Traveling internationally is one of the inevitable parts of my life as a missionary, but not something I ever thought about much beforehand. Before heading to Cameroon for the first time in 2010, I hadn’t even been out of North America. Truthfully, that was pretty normal for the majority of people I knew. Most of us didn’t even have passports, and international travel was something reserved for ‘rich’ people in my mind. I am often amazed by how almost ‘normal’ it has become. I find myself talking about exotic places like Italy and France with an unsettling degree of familiarity, reassuring nervous first-time passengers that the horrible noise of landing gear being lowered is ‘normal’ and ‘ok,’ helping non-English speakers figure out where to go in US airports (whose signs are amazingly monolingual for international airports!), and discussing the merits of various international airports and preferences for different airlines with some degree of knowledge. Crazy!
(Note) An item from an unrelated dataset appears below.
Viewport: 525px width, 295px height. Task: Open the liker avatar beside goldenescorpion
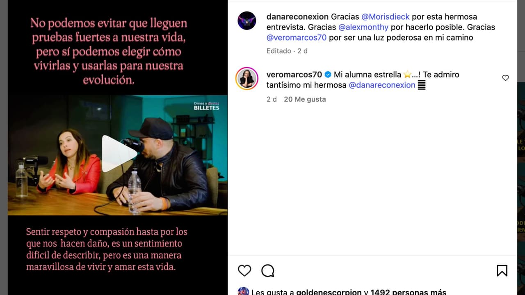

Some friends of mine recently flew with their kids for the first time, and it was so much fun listening to how their kids reacted to the experience. At least one of them was so excited because several aspects of the trip were “just like in the movies!” I was struck by the contrast. Quite honestly, I have allowed that which is extraordinary to become ordinary, normal, maybe even mundane. Which leads me to ask myself: what other extraordinary aspects of my life have I allowed to fall victim to normalcy? I can come up with a whole list ranging from phone and other computing advancements that have occurred in my lifetime to the fact that this giant metal cylinder I am sitting in with probably a couple hundred people is FLYING, to the marvels of modern medicine. However, none of those hold a candle to what God has done!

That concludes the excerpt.